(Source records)
◆ ◆ ◆ ◆ ◆

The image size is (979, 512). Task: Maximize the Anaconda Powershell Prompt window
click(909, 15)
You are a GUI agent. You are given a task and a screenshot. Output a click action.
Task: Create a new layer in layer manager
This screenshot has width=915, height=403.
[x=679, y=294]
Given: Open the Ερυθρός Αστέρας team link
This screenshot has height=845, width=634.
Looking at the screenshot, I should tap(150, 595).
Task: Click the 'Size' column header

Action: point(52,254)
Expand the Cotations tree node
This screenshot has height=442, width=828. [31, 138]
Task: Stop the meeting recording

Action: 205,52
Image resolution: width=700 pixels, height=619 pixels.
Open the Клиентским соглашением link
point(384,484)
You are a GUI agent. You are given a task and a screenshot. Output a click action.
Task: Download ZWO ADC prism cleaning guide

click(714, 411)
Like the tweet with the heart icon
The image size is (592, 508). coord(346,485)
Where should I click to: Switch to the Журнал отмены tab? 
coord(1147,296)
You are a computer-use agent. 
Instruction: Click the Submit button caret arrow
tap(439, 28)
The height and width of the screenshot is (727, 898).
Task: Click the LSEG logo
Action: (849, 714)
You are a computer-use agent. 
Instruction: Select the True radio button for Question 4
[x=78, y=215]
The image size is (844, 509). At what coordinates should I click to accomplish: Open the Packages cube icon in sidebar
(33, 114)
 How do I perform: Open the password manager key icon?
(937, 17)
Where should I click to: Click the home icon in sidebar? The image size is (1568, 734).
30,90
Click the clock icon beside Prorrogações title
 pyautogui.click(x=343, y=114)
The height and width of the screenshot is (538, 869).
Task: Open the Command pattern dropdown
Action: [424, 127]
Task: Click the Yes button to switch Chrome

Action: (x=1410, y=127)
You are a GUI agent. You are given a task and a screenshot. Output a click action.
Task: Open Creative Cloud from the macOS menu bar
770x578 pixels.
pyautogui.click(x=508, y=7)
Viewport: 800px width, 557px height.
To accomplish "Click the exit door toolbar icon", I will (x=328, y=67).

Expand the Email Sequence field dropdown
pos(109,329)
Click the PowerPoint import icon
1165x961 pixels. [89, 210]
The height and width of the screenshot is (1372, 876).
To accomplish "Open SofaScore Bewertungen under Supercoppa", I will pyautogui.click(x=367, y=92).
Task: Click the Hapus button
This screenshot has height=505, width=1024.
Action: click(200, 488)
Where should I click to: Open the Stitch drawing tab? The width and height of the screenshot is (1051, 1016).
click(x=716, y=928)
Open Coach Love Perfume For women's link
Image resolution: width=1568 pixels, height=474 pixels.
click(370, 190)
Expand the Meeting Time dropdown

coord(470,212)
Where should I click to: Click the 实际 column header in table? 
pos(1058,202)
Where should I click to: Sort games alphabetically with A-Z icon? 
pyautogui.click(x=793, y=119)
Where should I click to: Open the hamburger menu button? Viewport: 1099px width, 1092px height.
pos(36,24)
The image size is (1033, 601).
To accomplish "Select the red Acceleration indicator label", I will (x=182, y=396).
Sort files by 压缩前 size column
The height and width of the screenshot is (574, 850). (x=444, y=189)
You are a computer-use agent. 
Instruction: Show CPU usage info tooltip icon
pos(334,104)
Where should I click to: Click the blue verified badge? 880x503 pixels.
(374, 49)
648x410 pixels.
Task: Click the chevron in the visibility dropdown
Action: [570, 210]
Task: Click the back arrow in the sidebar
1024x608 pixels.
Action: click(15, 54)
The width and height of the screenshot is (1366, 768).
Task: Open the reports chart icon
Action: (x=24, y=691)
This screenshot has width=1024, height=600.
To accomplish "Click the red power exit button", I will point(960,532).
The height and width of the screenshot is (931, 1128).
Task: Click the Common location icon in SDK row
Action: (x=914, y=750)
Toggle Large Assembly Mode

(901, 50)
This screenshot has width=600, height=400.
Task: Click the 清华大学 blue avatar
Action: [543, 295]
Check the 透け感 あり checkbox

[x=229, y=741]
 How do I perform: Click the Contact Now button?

◆ ◆ ◆ ◆ ◆

## WORK TASK:
All entries should be restated word for word.

## FINISHED EXERCISE:
The image size is (979, 512). Task: Maximize the Anaconda Powershell Prompt window
click(909, 15)
You are a GUI agent. You are given a task and a screenshot. Output a click action.
Task: Create a new layer in layer manager
This screenshot has width=915, height=403.
[x=679, y=294]
Given: Open the Ερυθρός Αστέρας team link
This screenshot has height=845, width=634.
Looking at the screenshot, I should tap(150, 595).
Task: Click the 'Size' column header

Action: point(52,254)
Expand the Cotations tree node
This screenshot has height=442, width=828. [31, 138]
Task: Stop the meeting recording

Action: 205,52
Image resolution: width=700 pixels, height=619 pixels.
Open the Клиентским соглашением link
point(384,484)
You are a GUI agent. You are given a task and a screenshot. Output a click action.
Task: Download ZWO ADC prism cleaning guide

click(714, 411)
Like the tweet with the heart icon
The image size is (592, 508). coord(346,485)
Where should I click to: Switch to the Журнал отмены tab? 
coord(1147,296)
You are a computer-use agent. 
Instruction: Click the Submit button caret arrow
tap(439, 28)
The height and width of the screenshot is (727, 898).
Task: Click the LSEG logo
Action: (849, 714)
You are a computer-use agent. 
Instruction: Select the True radio button for Question 4
[x=78, y=215]
The image size is (844, 509). At what coordinates should I click to accomplish: Open the Packages cube icon in sidebar
(33, 114)
 How do I perform: Open the password manager key icon?
(937, 17)
Where should I click to: Click the home icon in sidebar? The image size is (1568, 734).
30,90
Click the clock icon beside Prorrogações title
 pyautogui.click(x=343, y=114)
The height and width of the screenshot is (538, 869).
Task: Open the Command pattern dropdown
Action: [424, 127]
Task: Click the Yes button to switch Chrome

Action: (x=1410, y=127)
You are a GUI agent. You are given a task and a screenshot. Output a click action.
Task: Open Creative Cloud from the macOS menu bar
770x578 pixels.
pyautogui.click(x=508, y=7)
Viewport: 800px width, 557px height.
To accomplish "Click the exit door toolbar icon", I will (x=328, y=67).

Expand the Email Sequence field dropdown
pos(109,329)
Click the PowerPoint import icon
1165x961 pixels. [89, 210]
The height and width of the screenshot is (1372, 876).
To accomplish "Open SofaScore Bewertungen under Supercoppa", I will pyautogui.click(x=367, y=92).
Task: Click the Hapus button
This screenshot has height=505, width=1024.
Action: click(200, 488)
Where should I click to: Open the Stitch drawing tab? The width and height of the screenshot is (1051, 1016).
click(x=716, y=928)
Open Coach Love Perfume For women's link
Image resolution: width=1568 pixels, height=474 pixels.
click(370, 190)
Expand the Meeting Time dropdown

coord(470,212)
Where should I click to: Click the 实际 column header in table? 
pos(1058,202)
Where should I click to: Sort games alphabetically with A-Z icon? 
pyautogui.click(x=793, y=119)
Where should I click to: Open the hamburger menu button? Viewport: 1099px width, 1092px height.
pos(36,24)
The image size is (1033, 601).
To accomplish "Select the red Acceleration indicator label", I will (x=182, y=396).
Sort files by 压缩前 size column
The height and width of the screenshot is (574, 850). (x=444, y=189)
You are a computer-use agent. 
Instruction: Show CPU usage info tooltip icon
pos(334,104)
Where should I click to: Click the blue verified badge? 880x503 pixels.
(374, 49)
648x410 pixels.
Task: Click the chevron in the visibility dropdown
Action: [570, 210]
Task: Click the back arrow in the sidebar
1024x608 pixels.
Action: click(15, 54)
The width and height of the screenshot is (1366, 768).
Task: Open the reports chart icon
Action: (x=24, y=691)
This screenshot has width=1024, height=600.
To accomplish "Click the red power exit button", I will point(960,532).
The height and width of the screenshot is (931, 1128).
Task: Click the Common location icon in SDK row
Action: (x=914, y=750)
Toggle Large Assembly Mode

(901, 50)
This screenshot has width=600, height=400.
Task: Click the 清华大学 blue avatar
Action: [543, 295]
Check the 透け感 あり checkbox

[x=229, y=741]
 How do I perform: Click the Contact Now button?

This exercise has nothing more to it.